━━━ EXTRAIT FOURNI

Au total, la société, qui gère près de 80% du parc hydroélectrique, affirme pouvoir "augmenter la puissance installée de son parc existant de 2 GW d'ici dix ans, et d'au moins 2 GW supplémentaires après 2035, soit une augmentation de 15% à 20% de la puissance installée" de son parc.

Incertitude climatique

Une inconnue demeure : l'impact du changement climatique sur les installations hydroélectriques. "En 2050, il n'y a pas de certitude sur la diminution du débit moyen annuel du Rhône", explique Pierre Guiollot, directeur financier et stratégique de la branche énergies renouvelables d'Engie. "Mais la répartition des volumes sur l'année va changer", avec plus d'eau en hiver et moins en été, ajoute-t-il. Cela affectera inévitablement le profil de production au fil du temps, d'autant plus que la plupart des installations sur le fleuve fonctionnent "au fil de l'eau", sans capacité de stockage substantielle.

━━━━━━

### PROBLÈME POSÉ
Poursuivez le texte sur l'hydroélectricité face à l'incertitude climatique à partir de sa dernière phrase.

━━━ DONNÉES AFFICHÉES

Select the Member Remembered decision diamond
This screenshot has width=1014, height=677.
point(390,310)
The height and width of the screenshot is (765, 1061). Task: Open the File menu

━━━━━━

### CORRIGÉ DE L'EXERCICE
Pour les réservoirs disposant de réserves d'eau, ces variations peuvent être un peu plus facilement gérées grâce aux retenues. Cependant, la question des quantités d'eau lâchées par les opérateurs, notamment en été, pourrait devenir une source de tension avec les collectivités locales et les autres acteurs économiques en cas d'augmentation et d'aggravation des sécheresses. Par ailleurs, au-delà de 2050, les scénarios restent incertains et fortement dépendants des politiques que les gouvernements mettront ou non en œuvre.